How many of the lines below contain the string "give" with the same capitalization? Reply with the number alone.

Begin Data extract

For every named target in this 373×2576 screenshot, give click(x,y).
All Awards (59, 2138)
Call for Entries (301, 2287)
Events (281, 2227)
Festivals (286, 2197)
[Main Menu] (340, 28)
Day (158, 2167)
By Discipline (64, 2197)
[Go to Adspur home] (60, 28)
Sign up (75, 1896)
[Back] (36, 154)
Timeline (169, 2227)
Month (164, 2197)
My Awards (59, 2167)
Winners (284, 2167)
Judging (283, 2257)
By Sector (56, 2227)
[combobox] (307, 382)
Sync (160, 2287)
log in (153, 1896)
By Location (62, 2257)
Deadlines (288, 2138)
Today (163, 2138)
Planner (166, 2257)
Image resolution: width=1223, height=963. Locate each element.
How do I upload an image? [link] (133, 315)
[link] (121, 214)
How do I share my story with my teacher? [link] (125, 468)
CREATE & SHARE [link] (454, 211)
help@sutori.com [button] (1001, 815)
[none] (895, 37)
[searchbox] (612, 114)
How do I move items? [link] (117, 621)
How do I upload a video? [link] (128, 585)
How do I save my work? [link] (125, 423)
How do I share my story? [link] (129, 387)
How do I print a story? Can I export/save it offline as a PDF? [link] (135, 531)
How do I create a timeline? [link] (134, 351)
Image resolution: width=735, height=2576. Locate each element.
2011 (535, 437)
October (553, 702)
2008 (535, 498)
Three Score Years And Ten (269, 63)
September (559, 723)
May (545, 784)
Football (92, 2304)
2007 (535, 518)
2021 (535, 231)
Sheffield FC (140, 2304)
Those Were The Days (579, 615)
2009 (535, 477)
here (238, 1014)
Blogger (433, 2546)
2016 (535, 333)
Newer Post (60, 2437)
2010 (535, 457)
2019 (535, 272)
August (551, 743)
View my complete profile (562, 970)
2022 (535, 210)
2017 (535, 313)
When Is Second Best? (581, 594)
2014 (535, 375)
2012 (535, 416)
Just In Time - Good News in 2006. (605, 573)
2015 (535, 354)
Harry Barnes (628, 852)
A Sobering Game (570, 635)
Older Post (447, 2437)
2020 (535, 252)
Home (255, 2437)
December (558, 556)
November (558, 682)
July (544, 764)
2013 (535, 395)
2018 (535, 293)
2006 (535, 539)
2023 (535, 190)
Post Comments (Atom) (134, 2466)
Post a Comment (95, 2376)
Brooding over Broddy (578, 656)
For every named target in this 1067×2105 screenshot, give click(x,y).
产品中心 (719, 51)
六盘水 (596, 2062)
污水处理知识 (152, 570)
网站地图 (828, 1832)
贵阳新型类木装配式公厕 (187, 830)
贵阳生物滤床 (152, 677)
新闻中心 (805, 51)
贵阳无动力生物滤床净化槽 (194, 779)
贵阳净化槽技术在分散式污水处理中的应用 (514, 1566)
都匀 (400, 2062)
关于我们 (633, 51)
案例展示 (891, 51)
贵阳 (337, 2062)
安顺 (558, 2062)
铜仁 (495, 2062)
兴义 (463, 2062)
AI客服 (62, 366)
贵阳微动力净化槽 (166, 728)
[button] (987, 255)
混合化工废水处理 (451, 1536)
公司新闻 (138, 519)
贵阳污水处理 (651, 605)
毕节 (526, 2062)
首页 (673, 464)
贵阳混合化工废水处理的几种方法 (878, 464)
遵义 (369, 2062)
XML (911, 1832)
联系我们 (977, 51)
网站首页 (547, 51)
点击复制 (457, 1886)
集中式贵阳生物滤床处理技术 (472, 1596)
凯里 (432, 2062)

End Data extract

Exercise response:
2